1. Copious in language, comprehensive in thought, sublime and elevated in his views of divine Scripture, Philo has produced manifold and various expositions of the sacred books. On the one hand, he expounds in order the events recorded in Genesis in the books to which he gives the title Allegories of the Sacred Laws; on the other hand, he makes successive divisions of the chapters in the Scriptures which are the subject of investigation, and gives objections and solutions, in the books which he quite suitably calls Questions and Answers on Genesis and Exodus.
2. There are, besides these, treatises expressly worked out by him on certain subjects, such as the two books On Agriculture, and the same number On Drunkenness; and some others distinguished by different titles corresponding to the contents of each; for instance, Concerning the things which the Sober Mind desires and execrates, On the Confusion of Tongues, On Flight and Discovery, On Assembly for the sake of Instruction, On the question, Who is heir to things divine?' or On the division of things into equal and unequal, and still further the work On the three Virtues which with others have been described by Moses.
3. In addition to these is the work On those whose Names have been changed and why they have been changed, in which he says that he had written also two books On Covenants.
4. And there is also a work of his On Emigration, and one On the life of a Wise Man made perfect in Righteousness, or On unwritten Laws; and still further the work On Giants or On the Immutability of God, and a first, second, third, fourth and fifth book On the proposition, that Dreams according to Moses are sent by God. These are the books on Genesis that have come down to us.

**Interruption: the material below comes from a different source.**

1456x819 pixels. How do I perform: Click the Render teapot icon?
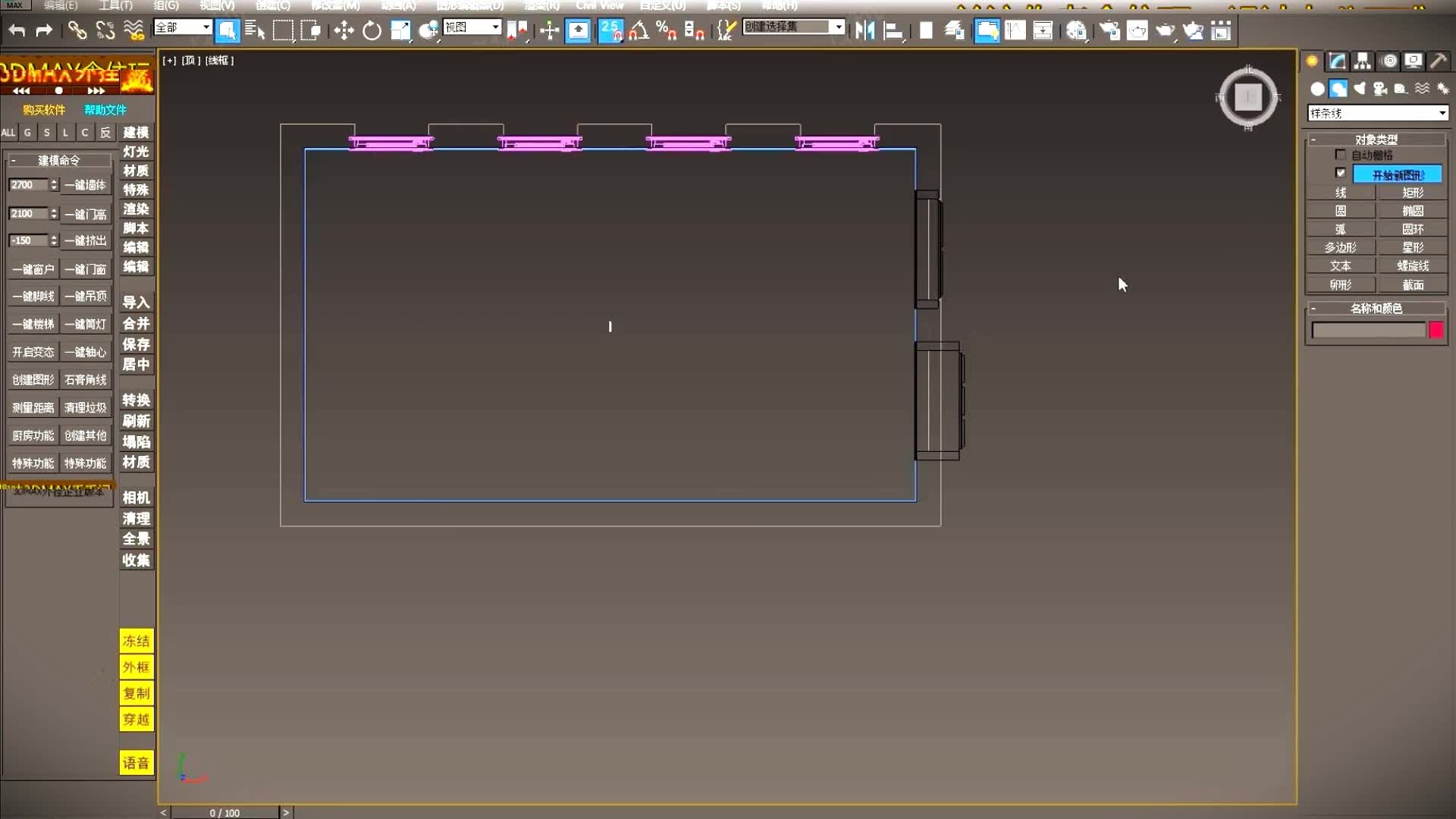click(x=1165, y=30)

5. But on Exodus we are acquainted with the first, second, third, fourth and fifth books of Questions and Answers; also with that On the Tabernacle, and that On the Ten Commandments, and the four books On the laws which refer especially to the principal divisions of the ten Commandments, and another On animals intended for sacrifice and On the kinds of sacrifice, and another On the rewards fixed in the law for the good, and on the punishments and curses fixed for the wicked.
6. In addition to all these there are extant also some single-volumed works of his; as for instance, the work On Providence, and the book composed by him On the Jews, and The Statesman; and still further, Alexander, or On the possession of reason by the irrational animals. Besides these there is a work On the proposition that every wicked man is a slave, to which is subjoined the work On the proposition that every goad man is free.
7. After these was composed by him the work On the contemplative life, or On suppliants, from which we have drawn the facts concerning the life of the apostolic men; and still further, the Interpretation of the Hebrew names in the law and in the prophets are said to be the result of his industry.
8. And he is said to have read in the presence of the whole Roman Senate during the reign of Claudius the work which he had written, when he came to Rome under Caius, concerning Caius' hatred of the gods, and to which, with ironical reference to its character, he had given the title On the Virtues. And his discourses were so much admired as to be deemed worthy of a place in the libraries.
9. At this time, while Paul was completing his journey |from Jerusalem and round about unto Illyricum,| Claudius drove the Jews out of Rome; and Aquila and Priscilla, leaving Rome with the other Jews, came to Asia, and there abode with the apostle Paul, who was confirming the churches of that region whose foundations he had newly laid. The sacred book of the Acts informs us also of these things.